COVID -19 shines spotlight on the importance of savings – 22% of those aged 35-54 don’t have a financial safety net
WHAT: The Toluna Financial Services Sentiment Indicator is a quarterly study exploring key financial services issues in the UK and the consumers they serve. The latest research surveyed 1,137 respondents in August 2020.
Confidence in the financial services sector remains stable despite the UK entering its worst recession on record
- 68% of respondents have stated that their confidence in financial services providers, such as banks, insurance companies, credit card businesses and investment firms, has remained the same since pre-COVID-19
Savers’ ethical concerns create the big wins for investors with a focus on sustainable business models that can withstand market shocks fuelling investment growth
- COVID-19 has accelerated already existing interest in sustainable investments as those aged between 18 and 34 demand more responsible and ethical products and services from organisations.
- 69% of 18 – 34-year olds are interested in the environmental and societal impact of any investments they have or might have in the future, demonstrating just how important environmental and sustainability issues are to them.
- 47% of those aged over 55 are also keen to understand the environmental and societal impact of their investments.
The pandemic has supercharged a huge shift in financial services firms becoming truly digital following demand from 18-34-year olds to manage their finances virtually but older people may need more support in transitioning to digital.
- More people are choosing virtual methods of banking with 75% using online banking, 44% mobile apps, 13% virtual payment cards and 8% video chats with financial services companies.
- 18-34-year olds are significantly more likely than both the 35-54 and 55+ groups to use digital financial services. For example, 65% of those aged 18-34 are using mobile apps compared to 23% of those aged 55 and over. When it comes to in person banking, 61% of those aged over 55 are still visiting their local branch compared to 46% of 18-34-year olds.
- When asked about their future banking preferences, it’s perhaps no surprise that the youngest age bracket (18-34 year olds) are significantly more likely than both the 35-54 and 55+ groups to prefer non-traditional banking methods (mobile apps, virtual payment cards, cryptocurrency and video chat). For example, 58% of those aged 18-34 said they would prefer to use mobile apps when dealing with financial services providers as opposed to just 21% of those aged 55 and over. Nearly a quarter of those aged between 18 and 34 years old would like to use video chat in future when communicating with their bank, credit card provider or investment firm.
- Those aged 55 and over are significantly more likely to prefer ‘in person at a branch’ with 58% stating that this is their preferred way to bank, compared to 39% of 18-34-year olds.
While people in the UK believe financial services companies support sustainable communities, they also think that banks, investment firms and other providers need to change their offering to help meet consumer financial needs
- Over half of 18-34 year olds (55%) believe banks, investment firms and credit card companies are helping to drive growth in sustainable communities.

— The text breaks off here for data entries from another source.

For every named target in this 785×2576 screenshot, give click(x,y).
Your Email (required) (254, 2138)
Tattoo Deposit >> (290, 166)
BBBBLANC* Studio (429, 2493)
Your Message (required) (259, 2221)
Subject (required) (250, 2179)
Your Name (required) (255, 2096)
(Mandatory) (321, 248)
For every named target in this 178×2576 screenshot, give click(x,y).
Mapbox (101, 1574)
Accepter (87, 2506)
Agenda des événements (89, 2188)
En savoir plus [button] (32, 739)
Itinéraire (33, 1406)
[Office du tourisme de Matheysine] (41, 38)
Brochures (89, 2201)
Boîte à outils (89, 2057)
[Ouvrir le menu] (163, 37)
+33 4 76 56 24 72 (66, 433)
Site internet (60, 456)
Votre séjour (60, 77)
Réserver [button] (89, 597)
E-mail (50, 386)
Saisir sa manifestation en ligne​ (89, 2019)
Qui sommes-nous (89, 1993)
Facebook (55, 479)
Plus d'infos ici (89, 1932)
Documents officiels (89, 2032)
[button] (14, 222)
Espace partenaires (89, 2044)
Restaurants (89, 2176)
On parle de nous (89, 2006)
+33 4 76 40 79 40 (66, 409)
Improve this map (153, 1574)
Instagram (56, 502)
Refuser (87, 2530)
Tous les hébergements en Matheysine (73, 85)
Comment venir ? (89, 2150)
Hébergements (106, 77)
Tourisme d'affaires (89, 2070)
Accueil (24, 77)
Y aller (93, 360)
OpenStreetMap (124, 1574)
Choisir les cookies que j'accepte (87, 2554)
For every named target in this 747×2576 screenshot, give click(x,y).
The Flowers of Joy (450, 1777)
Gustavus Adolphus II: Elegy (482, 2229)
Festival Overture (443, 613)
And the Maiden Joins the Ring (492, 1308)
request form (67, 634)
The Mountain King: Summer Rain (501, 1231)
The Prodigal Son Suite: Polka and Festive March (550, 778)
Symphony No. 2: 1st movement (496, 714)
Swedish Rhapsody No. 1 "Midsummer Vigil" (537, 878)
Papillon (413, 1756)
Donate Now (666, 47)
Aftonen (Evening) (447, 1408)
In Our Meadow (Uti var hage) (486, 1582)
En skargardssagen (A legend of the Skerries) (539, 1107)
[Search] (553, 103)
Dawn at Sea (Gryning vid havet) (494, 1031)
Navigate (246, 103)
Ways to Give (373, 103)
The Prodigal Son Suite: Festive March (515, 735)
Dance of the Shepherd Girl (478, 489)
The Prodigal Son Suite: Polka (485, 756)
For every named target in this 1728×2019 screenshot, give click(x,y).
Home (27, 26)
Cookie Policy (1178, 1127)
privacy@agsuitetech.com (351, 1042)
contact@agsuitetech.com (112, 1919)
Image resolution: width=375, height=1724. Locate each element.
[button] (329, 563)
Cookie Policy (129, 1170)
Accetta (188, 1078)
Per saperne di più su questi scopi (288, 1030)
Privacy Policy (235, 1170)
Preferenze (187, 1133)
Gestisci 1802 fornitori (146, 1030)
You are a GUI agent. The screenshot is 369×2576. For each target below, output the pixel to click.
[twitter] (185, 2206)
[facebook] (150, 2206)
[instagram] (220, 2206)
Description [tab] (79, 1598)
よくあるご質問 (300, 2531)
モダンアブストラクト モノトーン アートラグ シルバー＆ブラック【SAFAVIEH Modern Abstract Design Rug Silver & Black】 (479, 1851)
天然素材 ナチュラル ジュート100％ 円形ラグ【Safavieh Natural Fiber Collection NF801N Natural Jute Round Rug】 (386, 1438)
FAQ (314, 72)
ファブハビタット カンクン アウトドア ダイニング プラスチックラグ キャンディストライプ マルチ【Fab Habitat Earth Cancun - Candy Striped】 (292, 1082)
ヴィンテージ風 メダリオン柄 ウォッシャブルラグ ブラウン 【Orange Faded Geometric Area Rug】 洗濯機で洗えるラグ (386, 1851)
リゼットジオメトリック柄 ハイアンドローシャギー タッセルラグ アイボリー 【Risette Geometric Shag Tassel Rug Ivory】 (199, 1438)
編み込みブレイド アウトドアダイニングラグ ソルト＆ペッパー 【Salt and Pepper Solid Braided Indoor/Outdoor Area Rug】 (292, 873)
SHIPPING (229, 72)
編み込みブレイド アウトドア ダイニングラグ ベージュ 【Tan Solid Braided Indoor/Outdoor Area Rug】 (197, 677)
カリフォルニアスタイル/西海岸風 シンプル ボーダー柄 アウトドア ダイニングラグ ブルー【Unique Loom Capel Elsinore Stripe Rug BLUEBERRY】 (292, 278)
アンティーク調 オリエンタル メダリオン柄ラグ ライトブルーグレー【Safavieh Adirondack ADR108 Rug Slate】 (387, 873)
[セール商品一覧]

- This percentage is over 20% lower among the 55 and over age bracket (32%).
In terms of current financial products and services available:
- 1 in 4 (25%) of those aged 55+ currently state that their savings do not meet their current needs at all.
- Over half (54%) of females claim to have no investments at all.
COVID-19 has shone a spotlight on the importance of savings and having a financial safety net with those aged 35-54 the least likely group to have one in place:
- Over half of those surveyed said they save regularly (56%)
- 63% of people in the UK have a financial safety net
- Those aged 35-54 are the most likely to feel that they do not have a safety net, with 22% agreeing that they don’t have an adequate financial safety net in place.
- Other groups who are lacking a safety net include those who say their ‘confidence in the financial sector in the past 12 months has decreased’ (21% with no safety net) vs. those whose confidence level has increased in the last 12 months (5% with no safety net).
- Unsurprisingly, those who have failed to pay a bill or loan/credit card repayment in 3 of the last 6 months are also the most likely to claim they have no safety net.
Michael Worledge, Finance Sector Head, Toluna said:
“Unlike in the aftermath of the financial crisis of 2008, the financial services industry currently has much higher levels of confidence from the public and is therefore in a better position to provide support.
“Lockdown left many people with more money to put into savings that they would otherwise have spent on commuting, going out and retail. However, many consumers are now financially worse off, with no safety net to fall back on, and have been increasingly telling us they are looking to save more for a rainy day. Financial services companies continue to provide support and flexibility but should consider how they can leverage the relatively high levels of confidence to help consumers put in place their financial safety net, understanding and actioning changing customer sentiment.
“The public has had a massive nudge towards digital channels over the past few months. It’s not a surprise that older groups still prefer more traditional ways of dealing with financial services, and it does highlight a continued important role for branches. However, the pandemic has had the effect of enabling many people to be more comfortable managing at least parts of their finances digitally, and many want to do more than they can currently. Providers will need to understand where and through which channels customers want to do more, accelerate their digital strategies, and ensure excellent customer journeys.”